He said the words in an almost hypnotizing tone, allowing his hand to slide inside the sleeve of her jacket and grasp her arm, his foot also coming up to rub her leg under the table. His eyes were dark blue in the restaurant's dim light and fixed on her like he was indeed casting a spell, but something told her he wasn't. That was just his own raw, natural power.

"Ahem," their server cleared his throat awkwardly, having arrived with their food.

They enjoyed their pizza with some more magical talk, though centered around more basic things like subjects taught at Hogwarts and what types of shops one would find in Diagon Alley and Hogsmeade. Colleen found herself longing to see it all. She felt a wistful disappointment that Sirius held all these memories she could never even see, let alone share. When he seemed to get lost in describing them to her, she felt like he was out of a fairytale and that if she tore her eyes away from the page, he might fade away.
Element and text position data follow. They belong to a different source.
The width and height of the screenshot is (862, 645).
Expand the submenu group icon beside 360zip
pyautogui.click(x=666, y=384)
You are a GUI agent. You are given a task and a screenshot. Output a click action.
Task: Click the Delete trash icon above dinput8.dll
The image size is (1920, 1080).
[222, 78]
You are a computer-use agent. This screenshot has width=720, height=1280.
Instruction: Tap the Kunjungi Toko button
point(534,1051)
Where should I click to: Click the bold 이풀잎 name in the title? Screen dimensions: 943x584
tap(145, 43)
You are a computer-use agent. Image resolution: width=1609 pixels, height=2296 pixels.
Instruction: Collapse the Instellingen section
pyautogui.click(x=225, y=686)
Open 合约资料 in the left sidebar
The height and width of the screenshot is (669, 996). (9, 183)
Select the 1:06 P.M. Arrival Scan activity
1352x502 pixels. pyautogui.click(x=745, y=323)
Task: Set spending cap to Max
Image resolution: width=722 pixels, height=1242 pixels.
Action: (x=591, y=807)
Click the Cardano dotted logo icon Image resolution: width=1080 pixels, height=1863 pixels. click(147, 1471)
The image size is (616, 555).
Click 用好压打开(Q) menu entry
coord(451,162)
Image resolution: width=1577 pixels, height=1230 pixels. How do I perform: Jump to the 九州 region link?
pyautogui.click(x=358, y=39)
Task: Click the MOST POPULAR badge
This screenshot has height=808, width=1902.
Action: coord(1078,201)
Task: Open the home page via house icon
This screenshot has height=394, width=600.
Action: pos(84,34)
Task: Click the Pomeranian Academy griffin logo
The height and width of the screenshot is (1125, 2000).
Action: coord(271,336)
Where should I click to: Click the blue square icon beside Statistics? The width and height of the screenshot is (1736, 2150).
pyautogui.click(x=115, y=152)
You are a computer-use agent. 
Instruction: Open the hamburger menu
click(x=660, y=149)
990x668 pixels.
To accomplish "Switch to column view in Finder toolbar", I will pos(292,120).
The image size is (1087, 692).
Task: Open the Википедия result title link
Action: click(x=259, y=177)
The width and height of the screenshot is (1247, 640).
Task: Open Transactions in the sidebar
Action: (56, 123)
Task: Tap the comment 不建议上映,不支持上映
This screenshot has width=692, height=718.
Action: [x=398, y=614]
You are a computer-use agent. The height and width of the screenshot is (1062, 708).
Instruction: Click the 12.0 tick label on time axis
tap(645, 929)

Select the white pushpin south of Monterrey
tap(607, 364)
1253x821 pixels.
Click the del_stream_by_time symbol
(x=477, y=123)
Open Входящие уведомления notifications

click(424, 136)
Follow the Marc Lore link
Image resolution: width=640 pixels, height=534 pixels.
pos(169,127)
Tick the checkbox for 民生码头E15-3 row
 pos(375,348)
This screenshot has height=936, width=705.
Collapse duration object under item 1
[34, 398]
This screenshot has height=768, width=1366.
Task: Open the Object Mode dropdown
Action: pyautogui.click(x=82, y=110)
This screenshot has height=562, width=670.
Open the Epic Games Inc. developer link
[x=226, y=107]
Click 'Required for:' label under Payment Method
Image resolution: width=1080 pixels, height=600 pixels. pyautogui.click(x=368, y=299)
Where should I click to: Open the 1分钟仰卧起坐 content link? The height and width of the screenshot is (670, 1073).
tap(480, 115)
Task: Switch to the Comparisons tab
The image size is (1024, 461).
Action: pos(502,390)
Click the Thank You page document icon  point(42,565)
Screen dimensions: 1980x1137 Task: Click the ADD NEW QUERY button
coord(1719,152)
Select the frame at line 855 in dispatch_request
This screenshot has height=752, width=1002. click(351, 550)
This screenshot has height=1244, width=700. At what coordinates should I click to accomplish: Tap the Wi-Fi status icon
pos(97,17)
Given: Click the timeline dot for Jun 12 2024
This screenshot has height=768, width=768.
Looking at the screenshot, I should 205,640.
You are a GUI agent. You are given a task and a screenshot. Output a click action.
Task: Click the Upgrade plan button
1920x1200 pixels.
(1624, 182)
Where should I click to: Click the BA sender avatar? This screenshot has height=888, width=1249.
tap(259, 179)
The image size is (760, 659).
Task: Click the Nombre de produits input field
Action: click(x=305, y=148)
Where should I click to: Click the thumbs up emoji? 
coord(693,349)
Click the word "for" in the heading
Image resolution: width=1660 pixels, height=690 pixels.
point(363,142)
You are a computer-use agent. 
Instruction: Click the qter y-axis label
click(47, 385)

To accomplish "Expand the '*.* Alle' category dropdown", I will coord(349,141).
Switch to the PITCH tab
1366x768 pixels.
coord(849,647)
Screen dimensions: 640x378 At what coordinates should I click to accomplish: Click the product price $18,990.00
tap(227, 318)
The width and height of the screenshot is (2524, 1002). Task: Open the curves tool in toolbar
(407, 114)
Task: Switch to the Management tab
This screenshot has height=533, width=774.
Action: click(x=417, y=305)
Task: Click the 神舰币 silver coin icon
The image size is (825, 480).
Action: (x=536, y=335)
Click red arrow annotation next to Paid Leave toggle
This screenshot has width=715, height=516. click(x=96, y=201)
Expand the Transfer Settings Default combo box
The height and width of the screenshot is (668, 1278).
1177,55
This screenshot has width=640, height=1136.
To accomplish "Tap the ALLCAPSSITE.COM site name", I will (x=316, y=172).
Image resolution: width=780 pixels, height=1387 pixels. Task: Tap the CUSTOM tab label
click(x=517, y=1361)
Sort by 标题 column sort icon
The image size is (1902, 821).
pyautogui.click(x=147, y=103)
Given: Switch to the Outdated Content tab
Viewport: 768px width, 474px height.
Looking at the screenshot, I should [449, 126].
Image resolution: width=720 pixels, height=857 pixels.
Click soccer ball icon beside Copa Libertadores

They sauntered back to Colleen's place under the light of a full moon, Sirius seeming to stare at it thoughtfully, a bit distracted. It was the look he got whenever he was preoccupied with "Order business," as he called it now that she was in on more of their secrets. She squeezed his arm reassuringly, knowing that she likely wouldn't understand what was weighing on his mind but doing what she could to help. It was easy to forget the darkness of it all sometimes— that in that very moment, here on a London street, they were in as much danger as her husband had been on the Millennium Bridge, or Amy Grimaldi's sister had been while asleep in her bed as fire lapped up the wooden beams below her. Danger that Sirius's best friend was likely facing right now, on whatever mission they'd chosen for him.

"Sirius," Colleen began quietly. "Why did they send Remus off on a mission and not you? Why did they send Tonks to work in Hogsmeade, so close to Harry, when you're his godfather?"

She felt Sirius's arm tense within hers and he stared down at the pavement as they walked. "Harry can't know that I'm alive," he mumbled. "No one can."

"What? But you were all over the papers just a week or so ago."

"The Muggle papers," he corrected her. "According to the wizarding world papers I'm dead. And I have to stay that way until Albus Dumbledore decides it's appropriate for me to have my life back."

Colleen felt her stomach sink at his words— at the implication that his real life was elsewhere instead of here with her. "Who is Albus Dumbledore?" she asked, attempting to distract herself with facts.

"Head of the Order. Probably the most powerful wizard alive. Chess master. He decided it was in Harry's best interest to think me dead so he wouldn't risk his life going after me again. You see, the Dark Lord has a connection to Harry, that enabled him to use me as bait, to try to trap Harry and get him to do his bidding. That's what happened the night I...died. It's this connection that Dumbledore deems so valuable— some certainty that at the end of all of this, it comes down to Harry versus the Dark Lord. The rest of us are the game pieces moved at will, it seems, to ensure that all that happens at the proper time. So I am here...with a therapist, of course, to make it seem like it's all for my own good. And it may be. Who knows. But the fact remains that none of it is my choice. And it's fucking maddening."

Colleen met him with silence. It had turned into a far cry from how she had expected to spend the evening. Sirius picked up on her sadness immediately and stopped, pulling her close.

"I'm sorry, my love. I didn't mean to make you think you're not my choice. Because you are, one hundred percent. And if I am ever permitted to return in any capacity, it will be with you by my side."

"How?" she asked softly. "How could Ben and I survive in that world? If I were a target of a Dark Lord, what the hell could I do about it?"

"You won't be," Sirius promised. "I will protect you, always."